A suitable control valve 31' of the second type is shown in FIGS. 6 to 8. The control valve 31' has a casing 69 and a valve member 71 rotatable within the casing. The casing 69 is cylindrical and is made in two parts, a base part 73 and a cap part 75 as shown in FIG. 6. The base part 73 is cup-shaped having a circular end wall 77 and a cylindrical side wall 79 extending from the circular edge of the end wall 77 as shown in FIG. 7. There is a bottom outlet opening 81 in the side wall 79 and two, top outlet openings 83, 85 in the side wall 79. The openings 81, 83 and 85 are all located the same distance from the end wall 77. The bottom outlet opening 81 extends radially and a fitting 87, as shown in FIG. 8A, extending radially outwardly from the side wall 79, is used to connect the opening 81 to a water line as will be described. The top outlet openings 83, 85 extend parallel to the fitting 87. Fittings 89 and 91 extend outwardly from the side wall 79, parallel to, but in opposite directions to the fitting 87 as shown in FIG. 8A. The fittings 89, 91 are used to connect the openings 83, 85 to water lines as will be described. The openings 83, 85 are about one hundred degrees apart and are each located about one hundred and thirty degrees from the opening 81. The fittings 87, 89 and 91 can be integral with the base part 73. The parallel and opposed arrangement of the outlet fittings provides a compact control valve which can fit in a narrow space such as the lower end of the shower arm.
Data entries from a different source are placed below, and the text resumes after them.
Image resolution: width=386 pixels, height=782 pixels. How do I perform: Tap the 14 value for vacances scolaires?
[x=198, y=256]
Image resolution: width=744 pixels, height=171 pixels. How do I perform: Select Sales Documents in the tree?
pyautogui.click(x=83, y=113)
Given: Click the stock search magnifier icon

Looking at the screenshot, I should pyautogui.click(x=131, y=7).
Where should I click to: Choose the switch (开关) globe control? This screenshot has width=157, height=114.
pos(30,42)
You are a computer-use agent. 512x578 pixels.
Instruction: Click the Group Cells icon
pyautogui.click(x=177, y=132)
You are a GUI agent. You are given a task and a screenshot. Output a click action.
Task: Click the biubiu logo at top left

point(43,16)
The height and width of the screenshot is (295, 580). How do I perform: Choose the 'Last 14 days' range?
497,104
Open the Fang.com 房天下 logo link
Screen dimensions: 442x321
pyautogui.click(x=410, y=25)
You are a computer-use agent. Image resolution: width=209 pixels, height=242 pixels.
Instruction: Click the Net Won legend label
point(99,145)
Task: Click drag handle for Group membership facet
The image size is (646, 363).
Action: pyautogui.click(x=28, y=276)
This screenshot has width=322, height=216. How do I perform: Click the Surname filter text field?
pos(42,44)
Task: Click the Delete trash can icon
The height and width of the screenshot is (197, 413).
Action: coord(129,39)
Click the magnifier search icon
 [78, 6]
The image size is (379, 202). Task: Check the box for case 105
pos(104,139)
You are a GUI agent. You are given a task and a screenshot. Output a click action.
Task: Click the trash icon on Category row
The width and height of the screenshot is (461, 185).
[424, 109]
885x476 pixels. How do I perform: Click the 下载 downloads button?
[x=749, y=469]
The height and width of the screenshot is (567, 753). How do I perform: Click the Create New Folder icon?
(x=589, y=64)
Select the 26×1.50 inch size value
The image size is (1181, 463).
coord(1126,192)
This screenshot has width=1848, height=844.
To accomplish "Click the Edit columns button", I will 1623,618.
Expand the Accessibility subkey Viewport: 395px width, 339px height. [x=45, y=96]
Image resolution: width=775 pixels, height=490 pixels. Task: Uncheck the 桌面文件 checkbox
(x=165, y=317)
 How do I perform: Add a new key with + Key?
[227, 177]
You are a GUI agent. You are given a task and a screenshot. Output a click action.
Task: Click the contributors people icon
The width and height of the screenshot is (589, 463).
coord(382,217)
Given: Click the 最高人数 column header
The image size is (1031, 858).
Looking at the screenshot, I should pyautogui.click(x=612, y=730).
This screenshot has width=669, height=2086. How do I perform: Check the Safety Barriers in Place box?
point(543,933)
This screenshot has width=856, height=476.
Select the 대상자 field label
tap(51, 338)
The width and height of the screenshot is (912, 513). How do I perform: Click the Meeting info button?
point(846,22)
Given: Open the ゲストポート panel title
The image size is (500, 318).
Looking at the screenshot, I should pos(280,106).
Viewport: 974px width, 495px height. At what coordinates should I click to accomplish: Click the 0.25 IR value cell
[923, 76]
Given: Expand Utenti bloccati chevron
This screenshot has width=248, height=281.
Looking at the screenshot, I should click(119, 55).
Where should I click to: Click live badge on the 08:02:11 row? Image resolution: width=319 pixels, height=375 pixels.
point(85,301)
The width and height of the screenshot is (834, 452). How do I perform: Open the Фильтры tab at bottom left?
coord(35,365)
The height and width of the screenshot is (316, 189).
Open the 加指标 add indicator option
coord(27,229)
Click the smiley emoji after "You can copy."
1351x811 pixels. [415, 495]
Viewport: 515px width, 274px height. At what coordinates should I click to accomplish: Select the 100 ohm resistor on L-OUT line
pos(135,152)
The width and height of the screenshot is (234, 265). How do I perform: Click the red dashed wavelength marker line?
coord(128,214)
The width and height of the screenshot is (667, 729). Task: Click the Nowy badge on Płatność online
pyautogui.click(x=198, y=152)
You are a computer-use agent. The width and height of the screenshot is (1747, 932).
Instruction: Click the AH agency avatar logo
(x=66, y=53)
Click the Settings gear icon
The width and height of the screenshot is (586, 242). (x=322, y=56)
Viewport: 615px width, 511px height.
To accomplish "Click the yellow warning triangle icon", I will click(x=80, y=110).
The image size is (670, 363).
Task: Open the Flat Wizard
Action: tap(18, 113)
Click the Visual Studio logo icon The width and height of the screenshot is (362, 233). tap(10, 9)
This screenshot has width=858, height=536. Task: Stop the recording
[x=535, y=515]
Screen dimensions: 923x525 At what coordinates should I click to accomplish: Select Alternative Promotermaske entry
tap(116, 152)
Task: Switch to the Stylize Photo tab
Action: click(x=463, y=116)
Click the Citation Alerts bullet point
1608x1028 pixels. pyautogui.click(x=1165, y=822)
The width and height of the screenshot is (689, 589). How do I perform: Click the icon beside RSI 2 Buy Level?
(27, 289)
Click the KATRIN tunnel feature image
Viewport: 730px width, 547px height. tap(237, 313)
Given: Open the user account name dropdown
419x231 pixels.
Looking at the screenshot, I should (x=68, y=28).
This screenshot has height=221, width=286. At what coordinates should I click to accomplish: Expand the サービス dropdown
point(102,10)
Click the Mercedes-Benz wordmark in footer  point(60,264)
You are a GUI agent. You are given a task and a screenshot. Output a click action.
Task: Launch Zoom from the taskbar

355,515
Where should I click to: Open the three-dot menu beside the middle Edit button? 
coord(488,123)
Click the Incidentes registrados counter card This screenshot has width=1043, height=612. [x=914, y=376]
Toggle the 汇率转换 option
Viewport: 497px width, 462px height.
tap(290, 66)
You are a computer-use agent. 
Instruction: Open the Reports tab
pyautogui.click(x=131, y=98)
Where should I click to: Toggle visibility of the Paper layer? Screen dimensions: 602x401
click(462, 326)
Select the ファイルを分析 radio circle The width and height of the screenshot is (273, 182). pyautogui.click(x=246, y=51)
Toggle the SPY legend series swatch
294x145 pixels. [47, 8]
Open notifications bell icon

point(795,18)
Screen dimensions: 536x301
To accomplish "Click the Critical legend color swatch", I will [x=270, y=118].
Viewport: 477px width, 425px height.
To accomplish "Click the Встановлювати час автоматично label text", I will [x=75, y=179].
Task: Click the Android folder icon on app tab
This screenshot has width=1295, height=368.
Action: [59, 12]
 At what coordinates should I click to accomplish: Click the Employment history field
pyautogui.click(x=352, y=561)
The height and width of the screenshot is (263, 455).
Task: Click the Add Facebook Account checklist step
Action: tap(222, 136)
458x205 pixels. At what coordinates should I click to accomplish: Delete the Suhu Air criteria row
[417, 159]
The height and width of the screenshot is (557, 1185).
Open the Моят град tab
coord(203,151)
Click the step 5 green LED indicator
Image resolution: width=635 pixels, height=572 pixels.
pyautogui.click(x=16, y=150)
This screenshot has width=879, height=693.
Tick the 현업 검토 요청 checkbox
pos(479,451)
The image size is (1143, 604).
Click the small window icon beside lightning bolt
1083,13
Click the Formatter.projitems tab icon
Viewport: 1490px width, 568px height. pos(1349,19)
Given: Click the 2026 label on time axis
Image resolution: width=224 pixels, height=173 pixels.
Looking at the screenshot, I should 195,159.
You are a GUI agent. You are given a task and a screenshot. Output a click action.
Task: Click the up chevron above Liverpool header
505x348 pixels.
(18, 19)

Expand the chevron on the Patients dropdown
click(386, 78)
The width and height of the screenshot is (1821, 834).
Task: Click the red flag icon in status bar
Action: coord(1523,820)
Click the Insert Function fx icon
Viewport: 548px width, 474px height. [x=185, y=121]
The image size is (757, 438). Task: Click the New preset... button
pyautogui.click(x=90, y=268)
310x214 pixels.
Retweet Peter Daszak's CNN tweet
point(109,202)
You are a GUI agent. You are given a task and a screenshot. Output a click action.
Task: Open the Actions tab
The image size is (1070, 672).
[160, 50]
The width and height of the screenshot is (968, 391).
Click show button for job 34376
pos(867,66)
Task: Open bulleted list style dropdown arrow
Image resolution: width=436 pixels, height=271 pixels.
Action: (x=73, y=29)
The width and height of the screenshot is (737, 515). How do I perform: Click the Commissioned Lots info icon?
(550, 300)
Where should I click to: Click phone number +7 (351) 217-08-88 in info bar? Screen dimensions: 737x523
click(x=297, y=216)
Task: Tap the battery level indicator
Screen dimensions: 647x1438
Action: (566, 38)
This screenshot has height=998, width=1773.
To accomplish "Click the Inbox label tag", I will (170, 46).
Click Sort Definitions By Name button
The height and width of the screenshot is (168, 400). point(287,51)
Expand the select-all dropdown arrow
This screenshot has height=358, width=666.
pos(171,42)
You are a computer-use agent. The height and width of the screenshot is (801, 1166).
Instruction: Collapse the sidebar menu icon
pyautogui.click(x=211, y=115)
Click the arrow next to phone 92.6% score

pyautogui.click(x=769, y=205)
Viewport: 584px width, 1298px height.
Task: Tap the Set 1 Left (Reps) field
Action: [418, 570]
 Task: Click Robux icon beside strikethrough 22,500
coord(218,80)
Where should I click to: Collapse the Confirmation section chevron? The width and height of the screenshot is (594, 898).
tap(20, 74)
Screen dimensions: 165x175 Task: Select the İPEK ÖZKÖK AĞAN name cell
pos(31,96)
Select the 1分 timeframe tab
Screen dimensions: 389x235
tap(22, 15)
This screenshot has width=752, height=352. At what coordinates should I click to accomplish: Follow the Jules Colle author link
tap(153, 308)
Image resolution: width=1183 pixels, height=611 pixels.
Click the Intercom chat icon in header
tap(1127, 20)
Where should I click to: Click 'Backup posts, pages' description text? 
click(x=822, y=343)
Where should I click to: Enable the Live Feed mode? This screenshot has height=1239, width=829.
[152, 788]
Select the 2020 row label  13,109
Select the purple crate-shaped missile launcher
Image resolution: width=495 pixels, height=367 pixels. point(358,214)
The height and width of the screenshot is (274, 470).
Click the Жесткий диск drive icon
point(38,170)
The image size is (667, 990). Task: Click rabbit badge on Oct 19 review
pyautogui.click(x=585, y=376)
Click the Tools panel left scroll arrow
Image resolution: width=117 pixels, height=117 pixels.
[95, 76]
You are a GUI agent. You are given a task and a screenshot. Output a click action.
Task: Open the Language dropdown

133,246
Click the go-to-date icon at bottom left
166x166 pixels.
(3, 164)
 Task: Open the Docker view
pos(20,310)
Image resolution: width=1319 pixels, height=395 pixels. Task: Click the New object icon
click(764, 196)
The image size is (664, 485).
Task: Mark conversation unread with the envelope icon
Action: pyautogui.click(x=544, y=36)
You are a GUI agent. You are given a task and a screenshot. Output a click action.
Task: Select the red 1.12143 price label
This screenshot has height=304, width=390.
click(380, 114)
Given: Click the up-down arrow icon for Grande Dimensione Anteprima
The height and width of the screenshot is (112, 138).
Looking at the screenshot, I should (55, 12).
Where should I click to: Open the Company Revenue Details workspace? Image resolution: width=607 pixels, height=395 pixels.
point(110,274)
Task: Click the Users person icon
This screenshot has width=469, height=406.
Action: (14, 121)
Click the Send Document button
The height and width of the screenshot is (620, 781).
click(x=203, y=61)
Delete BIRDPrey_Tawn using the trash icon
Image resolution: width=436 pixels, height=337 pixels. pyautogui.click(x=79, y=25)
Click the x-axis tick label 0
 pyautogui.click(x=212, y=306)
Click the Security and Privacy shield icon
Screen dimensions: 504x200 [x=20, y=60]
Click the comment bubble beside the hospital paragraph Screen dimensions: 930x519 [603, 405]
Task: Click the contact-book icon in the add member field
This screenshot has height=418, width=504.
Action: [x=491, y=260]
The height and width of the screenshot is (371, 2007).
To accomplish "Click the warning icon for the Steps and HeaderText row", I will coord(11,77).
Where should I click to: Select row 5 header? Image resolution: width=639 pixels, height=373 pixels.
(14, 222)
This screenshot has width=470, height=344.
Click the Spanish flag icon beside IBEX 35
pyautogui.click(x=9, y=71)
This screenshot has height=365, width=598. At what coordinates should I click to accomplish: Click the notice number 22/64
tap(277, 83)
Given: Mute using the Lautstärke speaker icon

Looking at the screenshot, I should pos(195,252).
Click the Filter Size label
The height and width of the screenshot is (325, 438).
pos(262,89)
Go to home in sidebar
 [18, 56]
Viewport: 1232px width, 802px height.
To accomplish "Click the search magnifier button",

The cap part 75 of the casing 69 is also cup-shaped having a circular end wall 93 and a cylindrical side wall 95 extending from the circular edge of the end wall 93 as shown in FIG. 7. The side wall 95 is the same diameter as the side wall 79 in the base part 73 and is also the same thickness. An inlet opening 97 is provided in the side wall 95. The inlet opening extends radially, and a fitting 99, extending radially from the side wall 95, connects the opening to a water line as will be described. The fitting 99 can be integral with the cap part 75. A valve member opening 105 is provided in the center of the end wall 93.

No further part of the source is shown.